# [Work instructions]
[a] List every agency that Nilsen first sent letters to in the passage on his Russian entry ban.
[b] Continue the passage on Nilsen's Russian entry ban from its last sentence, in the same style.

# [Source passage]
----------
Nilsen began by sending letters to the Border Service of the FSB, the Russian Ministry of Foreign Affairs, and the FSB border guard unit in Murmansk, requesting information concerning the decision to declare him a threat to national security. Under Russian law, officials are required to answer requests in writing within seven days when addressed with letters priming a court case.

All the agencies responded—shifting the responsibility elsewhere. The FSB in Murmansk said that the case didn’t fall under its jurisdiction. The Foreign Ministry as well as the Border Service of the FSB said they hadn’t made the decision.

Nilsen and his lawyers then initiated their first court case, against the FSB border guards, due to the fact that the border unit had implemented the travel ban. The case was filed in a regional court near the Norwegian border, but the court dismissed it without even looking into the matter. According to the decision, since no case existed to begin with, it didn’t belong to the court.

Eventually, Nilsen and his lawyers managed to get the case heard by the Moscow City Court. “We knew all along that the decision has nothing to do with the border guards,” Nilsen says. “The decision was made in Moscow, in the FSB headquarters in Lubyanka.”

In November 2017, Nilsen received a summons to appear at a court hearing in Moscow the very next morning at nine thirty. On such short notice, Nilsen’s lawyers couldn’t possibly prepare adequately. Nilsen was also unable to travel to Moscow in time. In addition, he was still blacklisted. If he tried to cross the border, he would be considered a criminal offender. His lawyers asked the court to postpone the hearing, which it did.

In December 2017, the Moscow City Court proceeded with the case. This time, Nilsen’s lawyer was present. The hearing was closed to the public and relatively short. The court agreed with the FSB: Nilsen should not be allowed to enter Russia. However, Nilsen’s lawyer wasn’t allowed to read the reasoning behind the court’s decision because it contained “state secrets.” Refusing to provide the full ruling of the court to a lawyer is a violation of Russian law.
----------
# [Provided information]
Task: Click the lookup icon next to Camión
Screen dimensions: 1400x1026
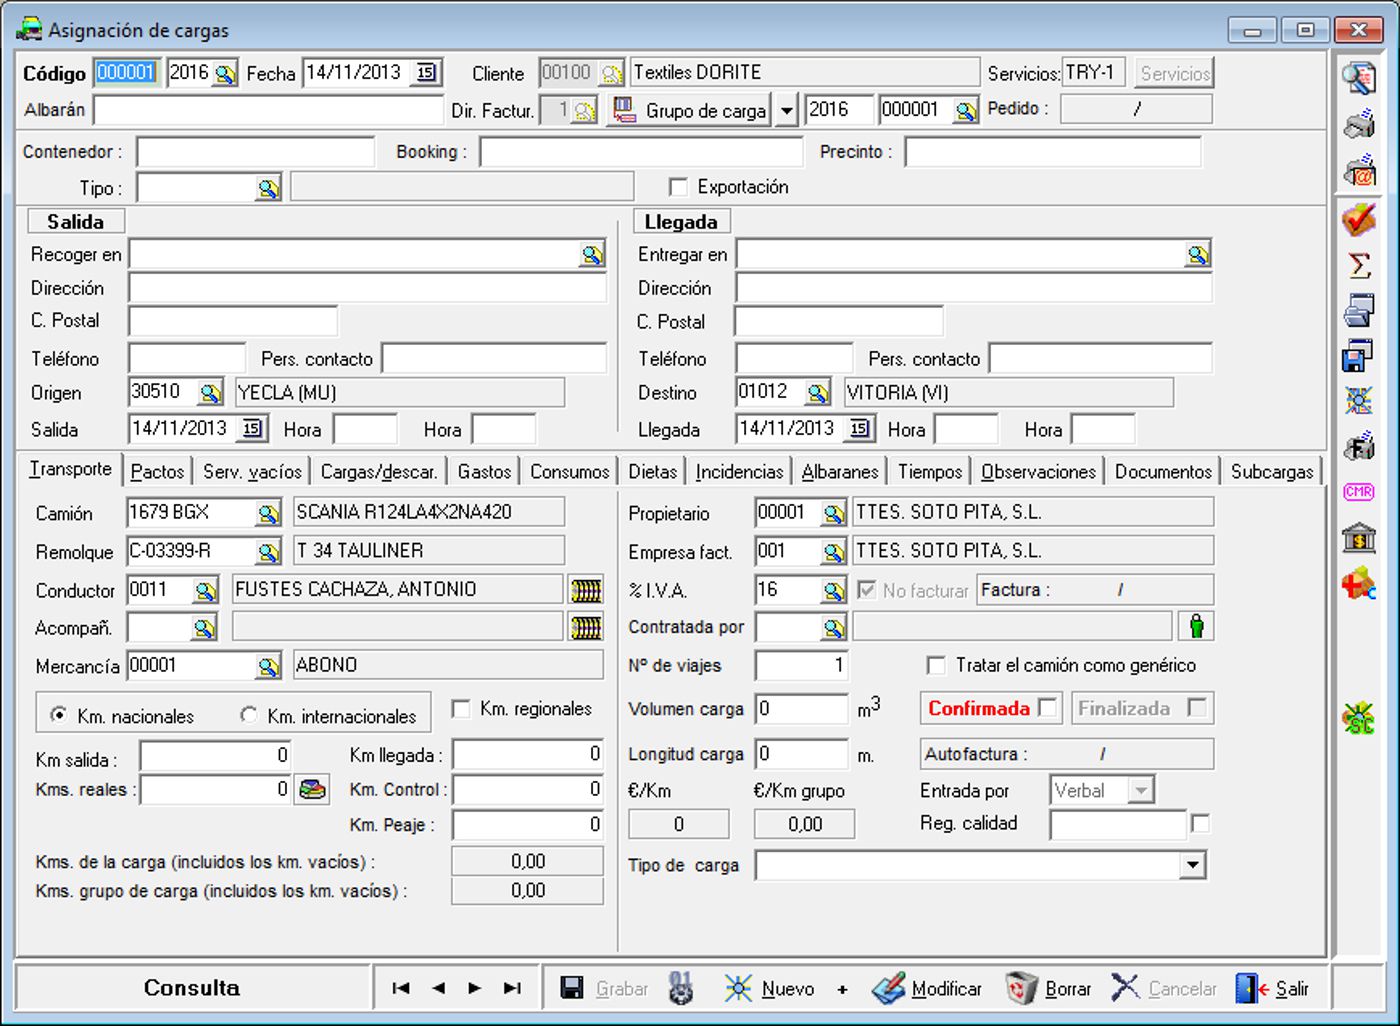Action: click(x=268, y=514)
----------
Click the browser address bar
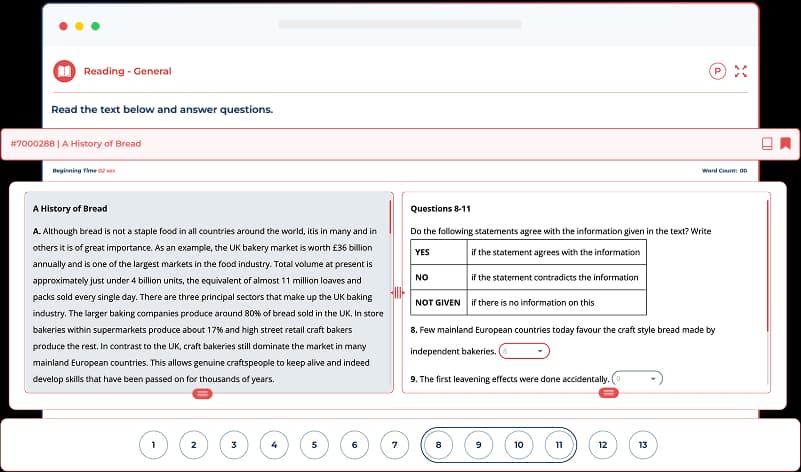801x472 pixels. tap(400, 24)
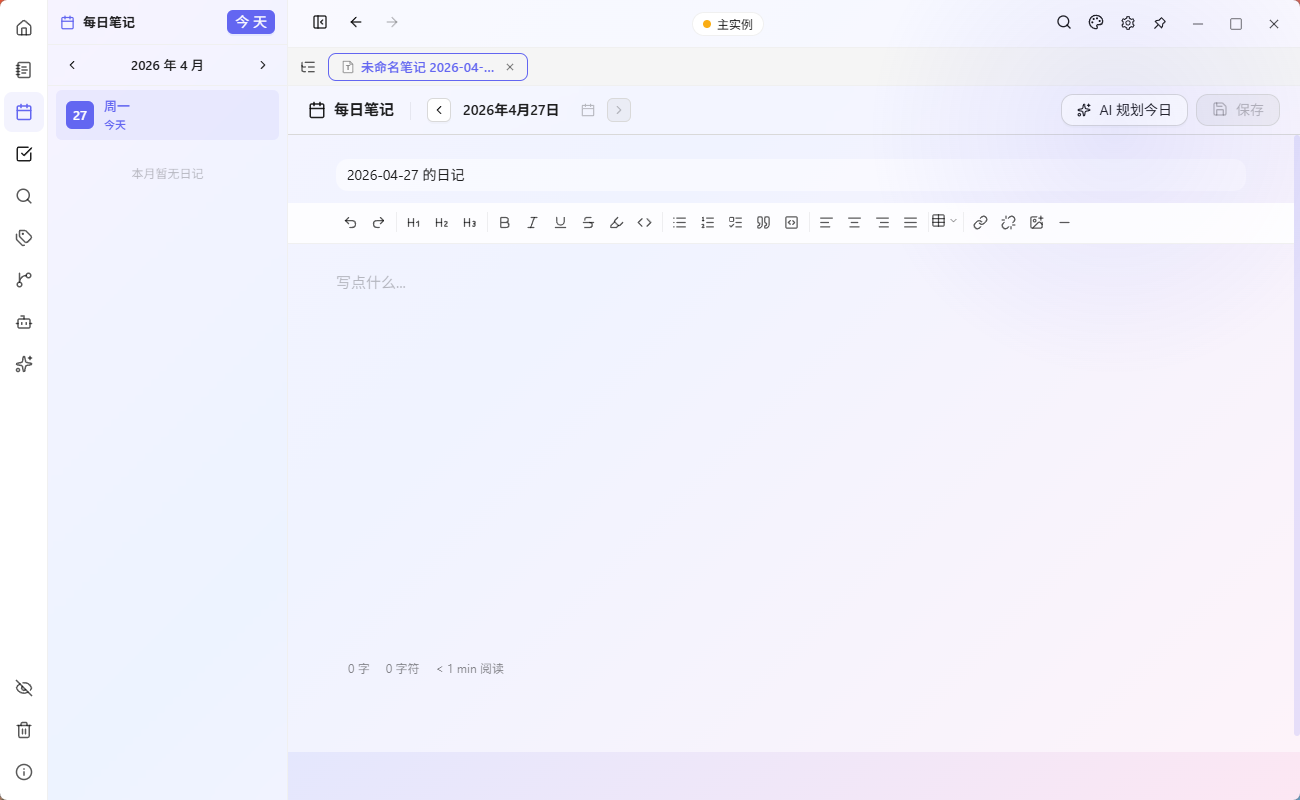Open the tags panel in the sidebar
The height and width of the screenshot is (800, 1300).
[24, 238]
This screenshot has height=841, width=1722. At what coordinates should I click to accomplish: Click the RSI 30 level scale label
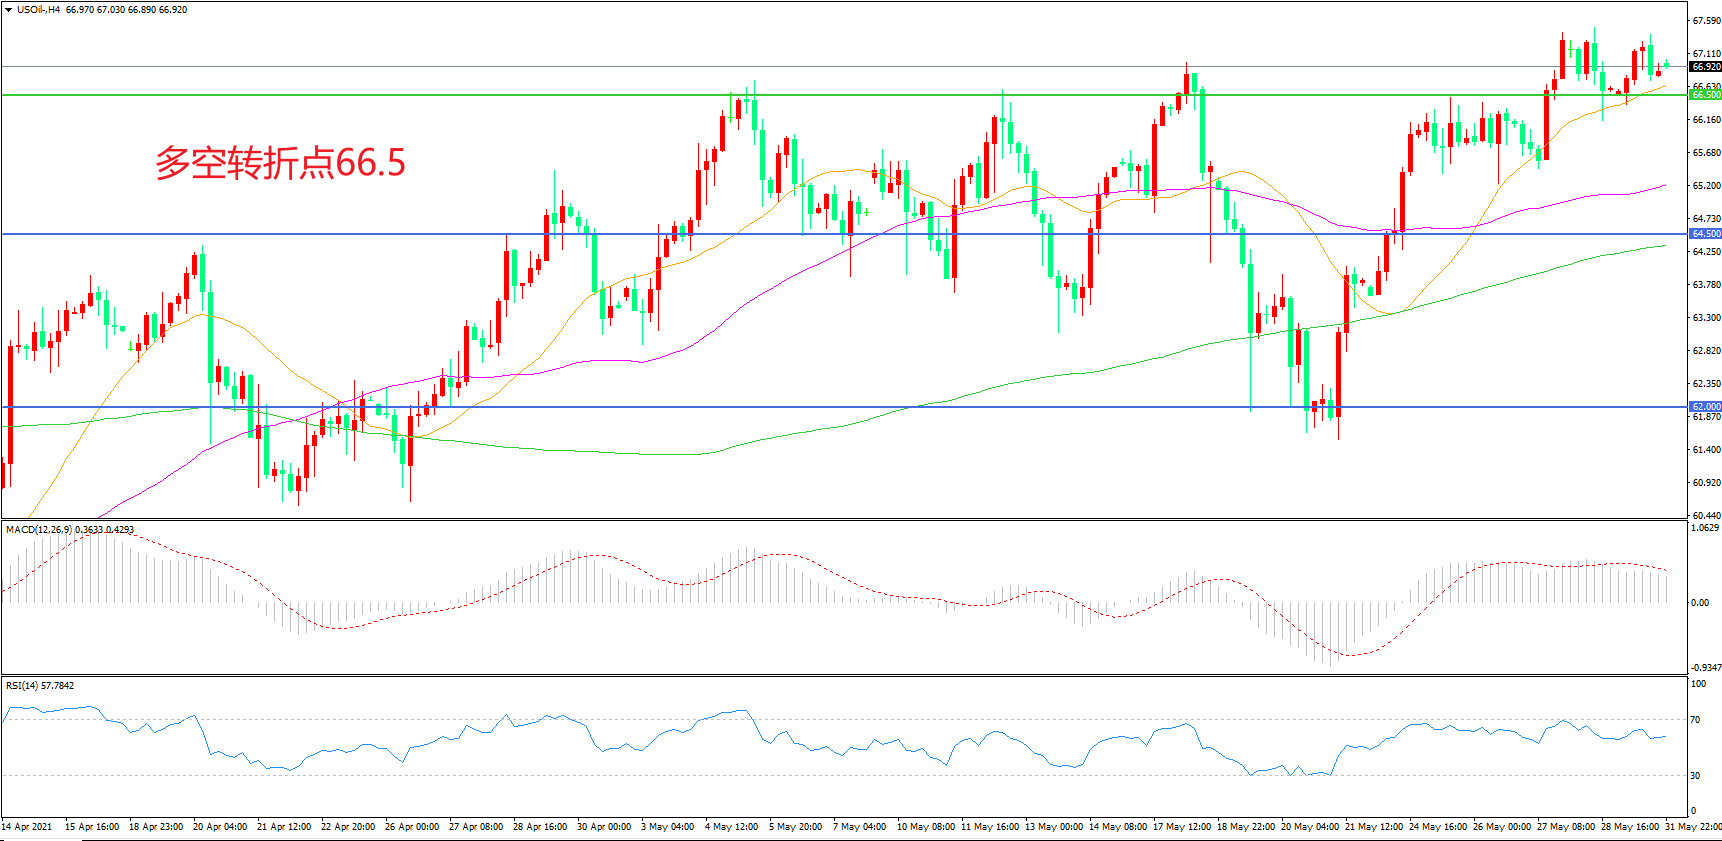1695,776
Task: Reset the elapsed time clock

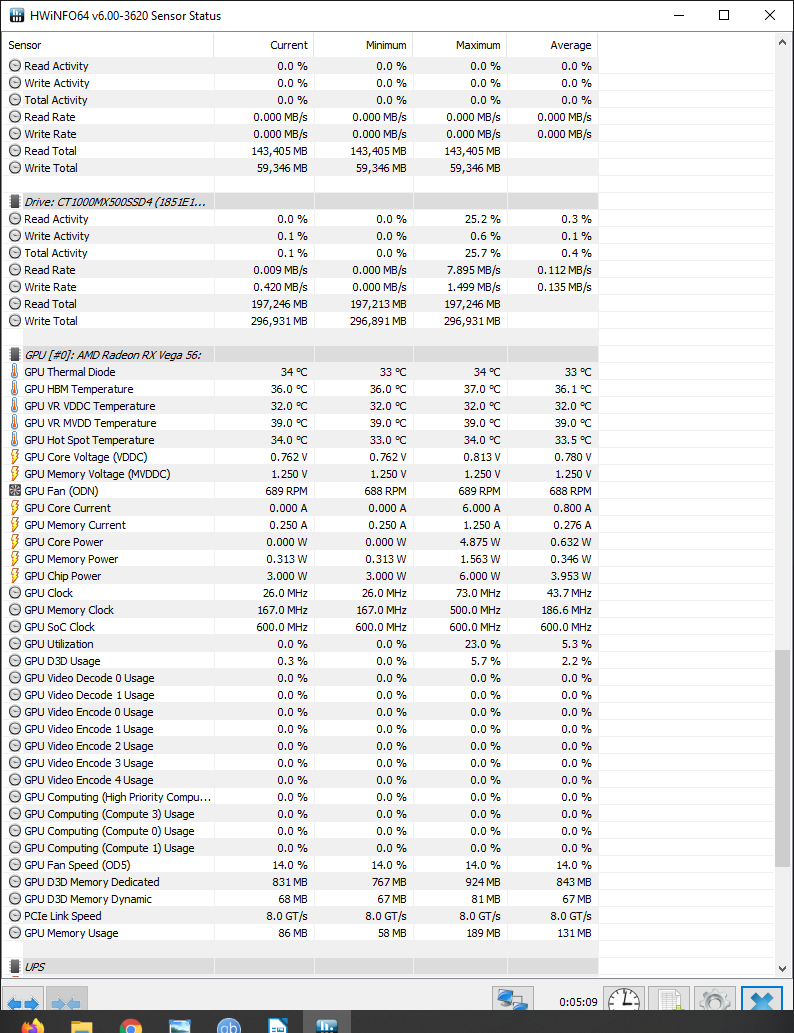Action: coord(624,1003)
----------
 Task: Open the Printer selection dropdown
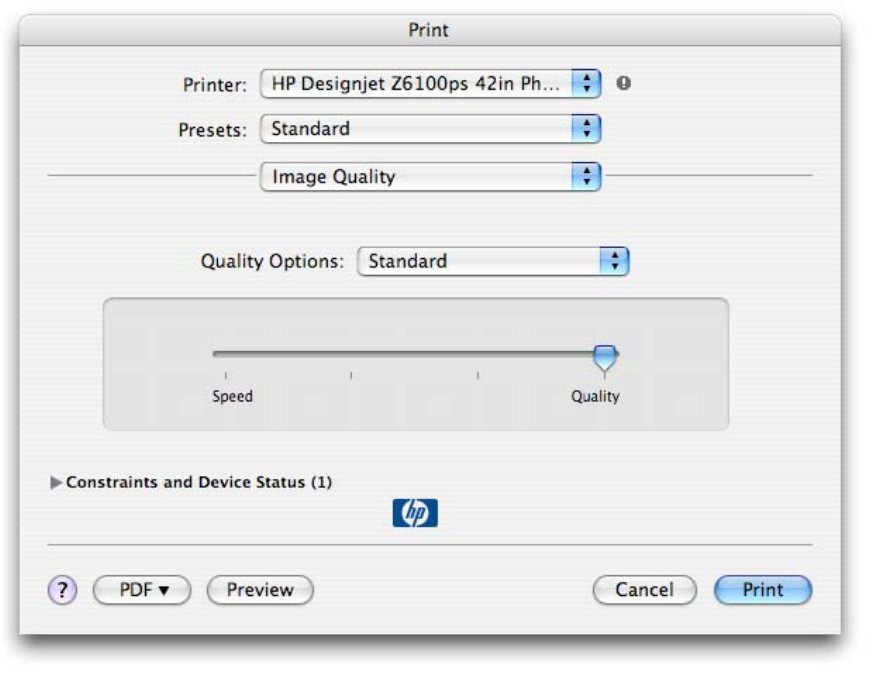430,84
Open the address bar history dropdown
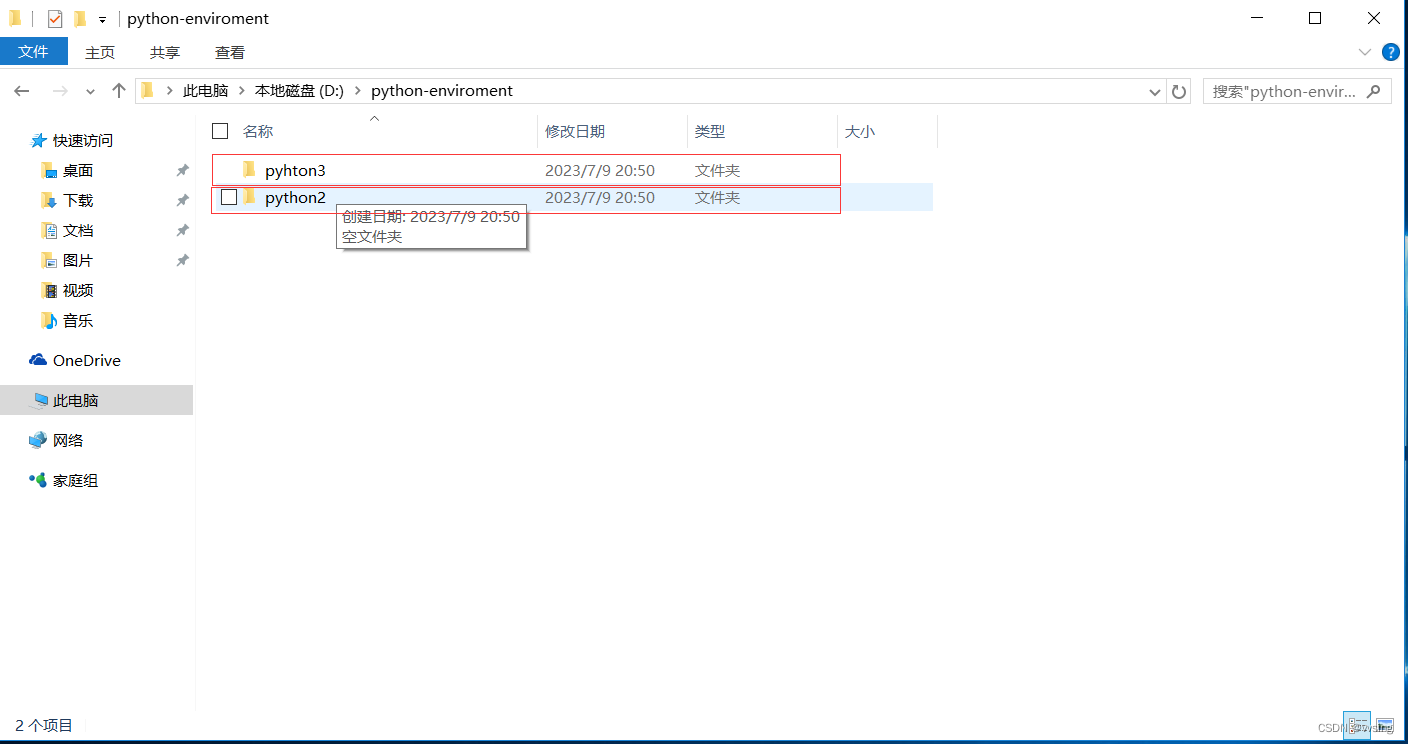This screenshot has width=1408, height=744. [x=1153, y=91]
----------
# [Outputs in order]
[a]
- The Border Service of the FSB
- The Russian Ministry of Foreign Affairs
- The FSB border guard unit in Murmansk

[b]
Next, Nilsen and his legal team brought the case to the Russian Supreme Court, demanding that the travel ban be rescinded and declared illegal. In May 2018, the Supreme Court sided with the FSB, ruling that the agency didn’t have to disclose why Nilsen wasn’t allowed into Russia.42

Nilsen and his lawyers then complained to the European Court of Human Rights, in Strasbourg. In November 2018, the court informed Nilsen that the case had been accepted for processing. “Now the case is named: Nilsen v. Russia—case number 58505/18,” Nilsen shares.43 He believes it will take several years for the case to get to court, as the queue of Russian citizens with cases pending against the Kremlin is long. “Nevertheless, I am waiting for the case to be processed,” Nilsen says. “The Independent Barents Observer will win and thus continue working for our first priority: free and independent journalism in Norway’s and Russia’s northern border regions.”

Some may consider Nilsen’s move to sue the FSB a “provocation.” “Suing the FSB is not a provocation,” he explains. “It’s an attempt to enable the Independent Barents Observer’s work. I am a reporter and I have rights. Of course, I realize my treatment connects straight to international politics, and I might not stand a chance. But I have the backing of my colleagues, the Norwegian Union of Journalists, and the International Federation of Journalists.”

“BLOCK THAT NEWSPAPER TO HELL”

In early 2019, the architects of the Kremlin’s information warfare set up a new front against the Independent Barents Observer.

The ostensible rationale for the new active measures was an article concerning a gay man from Sweden’s indigenous Sami community. The story had originally been published in Sweden, and was republished in January 2019 on the Observer’s site in English44 and Russian.45

In the article, the Sami man talks about the difficulties he has experienced throughout his life hiding and denying his sexual orientation. But now he wanted to speak openly about his mental health problems—which he had overcome—and how he was able to help Swedish LGBTQ youth with the same issues.

Soon after the publication of the story, the Observer received a letter from Roskomnadzor, the Russian communications supervisory body, which is known for censoring online material that criticizes the policies of the Putin regime. According to the letter, the Observer had published information which was forbidden by law in the Russian Federation.46 Roskomnadzor referred to a part of the story in which the Sami man talked about his previous suicidal thoughts, which they said contained an “invitation to commit suicide, information about a suicide attempt, as well as the possible means to carry out a suicide.” The Observer was given twenty-four hours to remove the Russian-language version of the story, or else the entire site would be blocked in Russia. “For me as the editor it was a completely impossible option to remove the interview, which in my opinion was very good,” Nilsen says.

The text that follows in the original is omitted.